A perfect place for people who are new to riding…


>“Almost every city with a bike share system of our size has secured a title sponsor or a family of large sponsors in the first year,” Hoyt-McBeth wrote Wednesday.

I think it’s clear that the uniquely toxic media coverage of cycling in PDX made bikeshare too controversial for corporate sponsors. Moreover, the advocacy strategy of being nice to critics (e.g. focusing on “bike fun” and “bike ambassador” programs) did little to change the tone of the debate.


Michael – is there any word about when Central City Multimodal Project is going to get started (or when the public engagement is going to start?)


#2 is spot on. Many of the same decision makers that made mistake after mistake during the Alta tenure are still there. They have no supply chain stability, still unproven software and less money and resources than they claim to have.


The Denver B cycle program in is successful. Denver is a different animal in that, in my opinion, Denver doesn’t care much for contrary opinions. When they want to do something-it’s done. If you don’t like it-tough. Some might say otherwise..but that’s my take.

Portland seems so worried about whatifs, they forget to just lead. B cycle is a heck of a lot cheaper than streets, curbs, drainage…etc. Car people never once cry, yet Lars Larson freaks out about a B cycle program.


That mind-set is usually top down, and can change with administrations, ala NYC.

Dwaine Dibbly
Dwaine Dibbly

Inefficient shaft drive? Should have gone with a belt: more efficient, simple like a chain but clean. Are these 3-speeds, or what? I’d hate to ride one up SW Jefferson.

Bikes not limited to kiosks is interesting. If I see one parked somewhere I can just do whatever I have to do on the electronics, then ride off? They’d be easier to find if they were in an identified station/kiosk.


WOW I didn’t even notice the shaft drive. Thanks for pointing that out. Weird.

Bill Stites

Anyone else notice the shaft drive? No chains!
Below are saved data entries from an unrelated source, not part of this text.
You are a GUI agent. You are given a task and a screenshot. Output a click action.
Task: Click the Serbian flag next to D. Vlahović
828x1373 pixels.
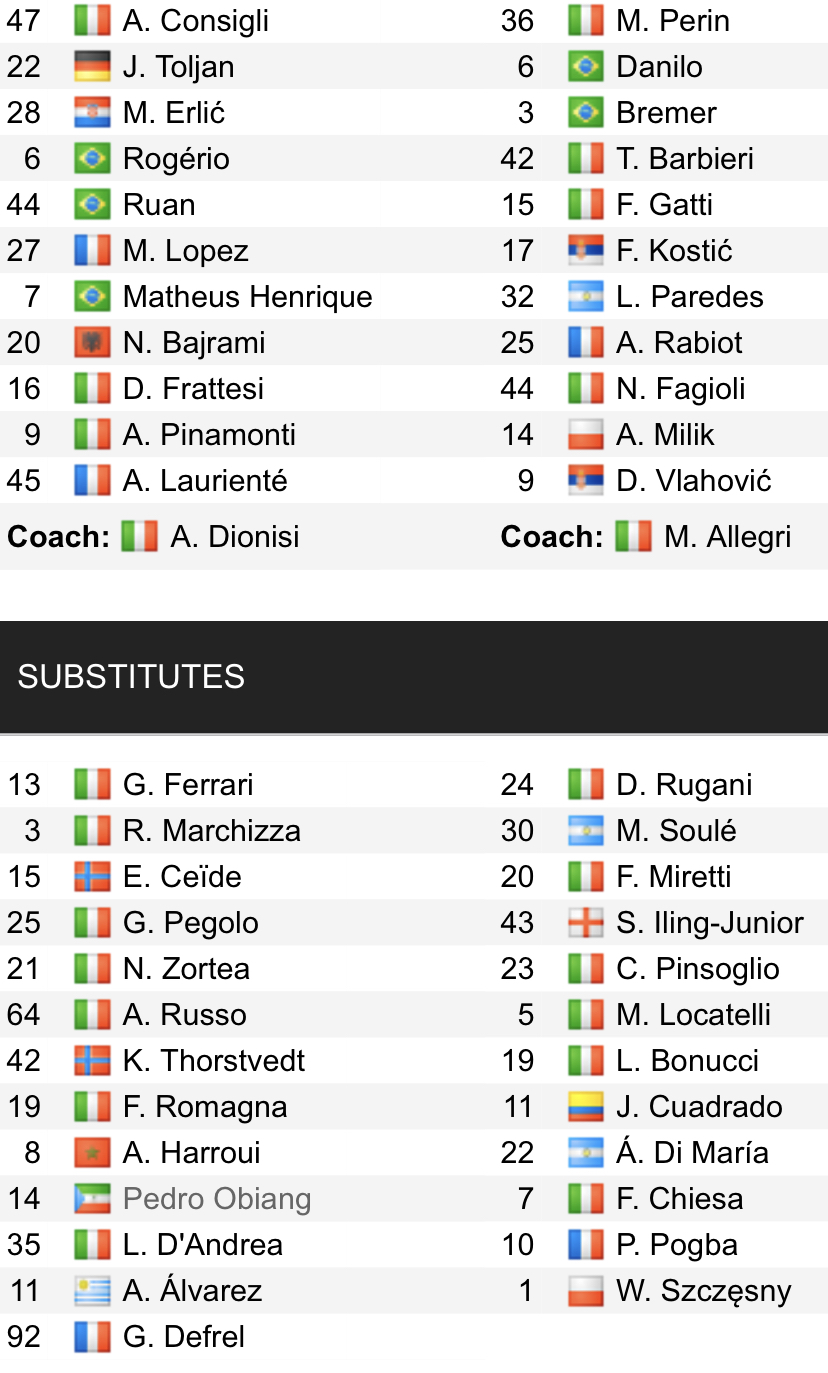(585, 481)
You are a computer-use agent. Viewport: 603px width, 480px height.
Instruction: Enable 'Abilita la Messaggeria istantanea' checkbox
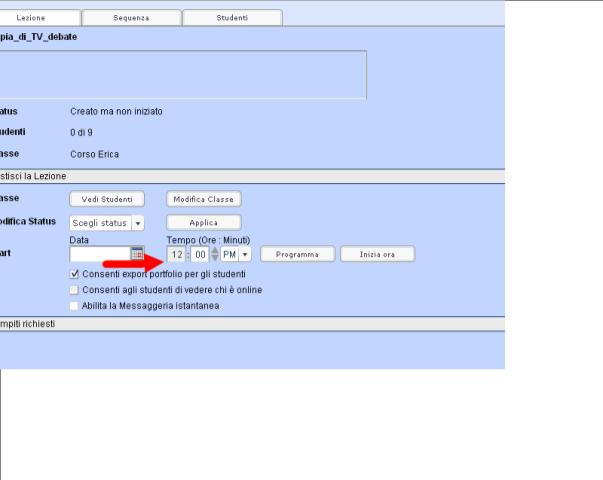point(74,306)
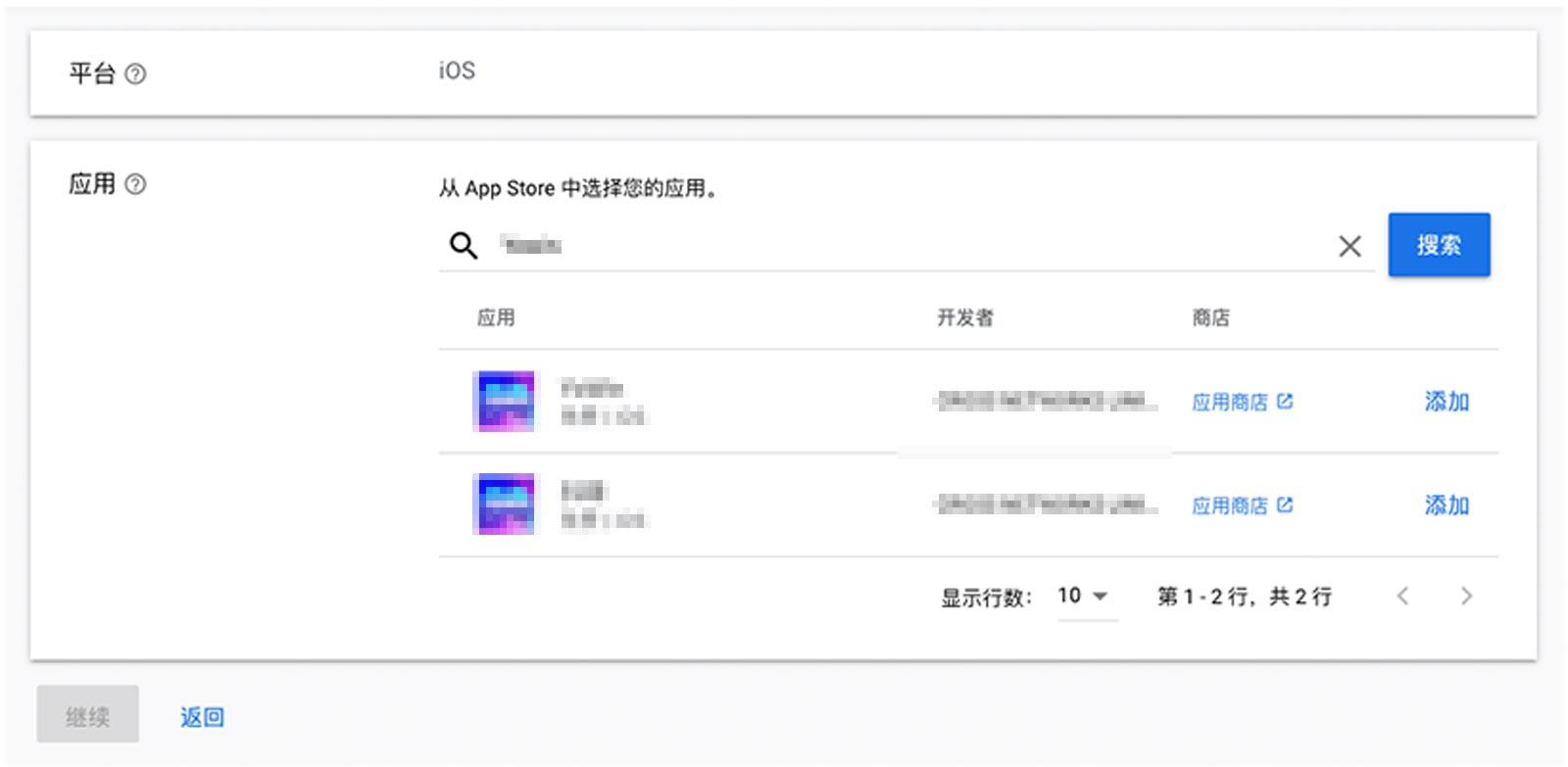1568x767 pixels.
Task: Click the magnifier search icon
Action: (464, 245)
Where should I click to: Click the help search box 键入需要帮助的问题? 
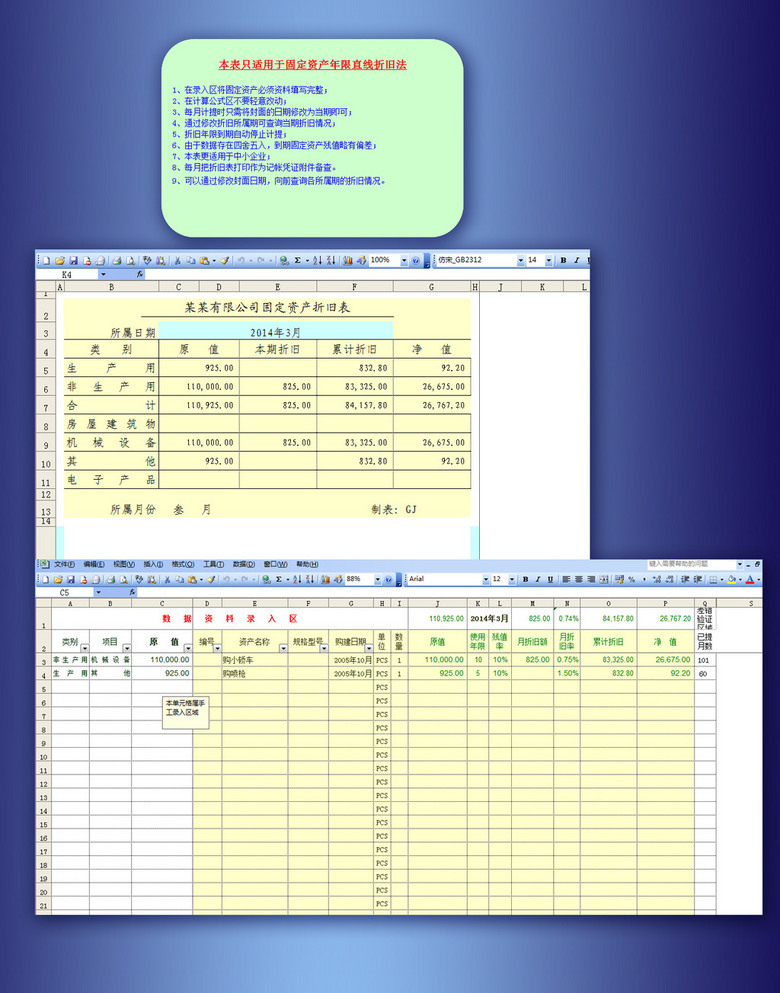point(690,564)
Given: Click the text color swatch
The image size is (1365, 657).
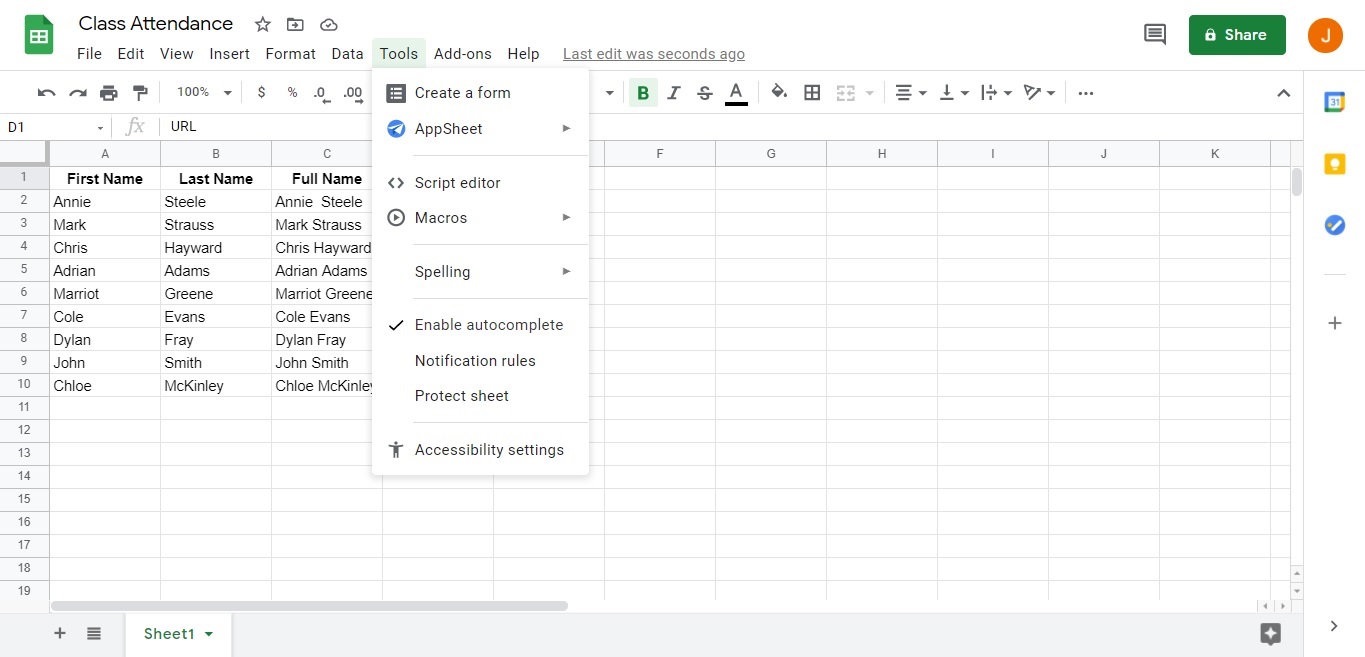Looking at the screenshot, I should pyautogui.click(x=736, y=93).
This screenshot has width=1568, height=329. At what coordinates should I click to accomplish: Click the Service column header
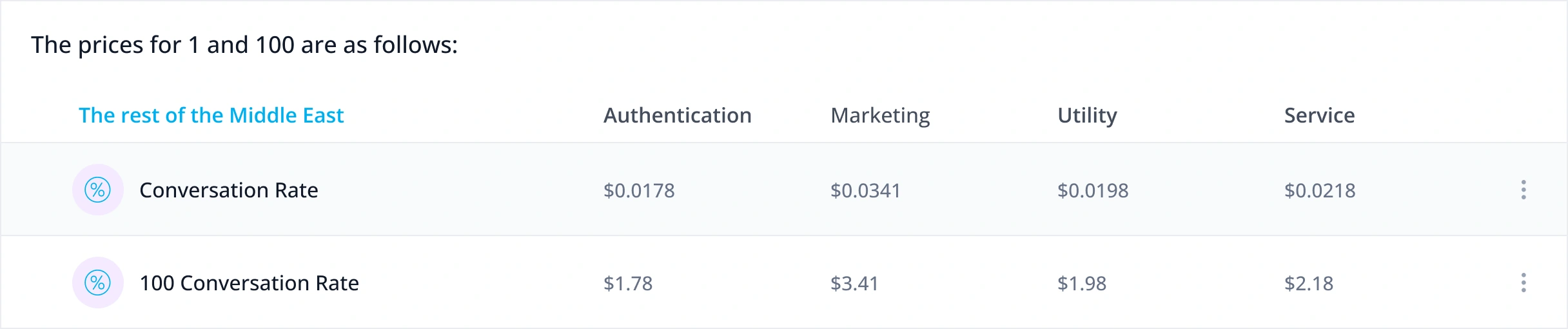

And I want to say that Steve Hoyt-McBeth is awesome – I worked with him on neighborhood bike stuff when he was with SouthEast UpLift. He was always organized, effective, and a pleasure to be around.

Oh, and thanks to a couple of folks who gave shout-outs for Truck Trikes. Yo!
My sense is that individually-equipped bikes are the future, and rebalancing needs will decrease over time. But we’re here to help in the meantime. 😉


I have no need for bike share, and will likely never use it – but I will take one out just to check out the shaft drive. I’ve always been curious.

Though the idea is over 100 years old, the way IGH’s have developed the last couple decades I think the two could pair quite nicely. I would guess they’ll be using a 7 or 8 gear IGH with it.

Charles McCarthy
Charles McCarthy

This spring, I spent a couple of weeks in Seoul, S. Korea. They have a system very much like the proposed TriMet+C-Tran card, called T-Money, that is used on the buses, subway, and indeed it works throughout most of the country. It is a stored value card that can be recharged at any subway station, and any convenience store; at the convenience store it can also be used to buy small items such as Kleenex, aspirin, a bottle of water, etc.
An obvious use of such a card would be with a bike share system. Revenue sharing for a trip using multiple providers is something that has been successfully worked out by railroads, truckers, and airlines for a long time, and now apparently by TriMet and C-Tran. I don’t see any problem at all (except not-invented-here syndrome) in extending the coming Tri-Met+ C-tran RFID card to bike share with the total fee dependent on trip length and discount status; taxis might well come in to the system, too. Sure would be simple and convenient for the users.


I think Portland bike share should make decisions based on the public good rather than business viability. I support a public subsidy for it.


Or at least make some effort to balance the two goals. And I’m with you on the public subsidy.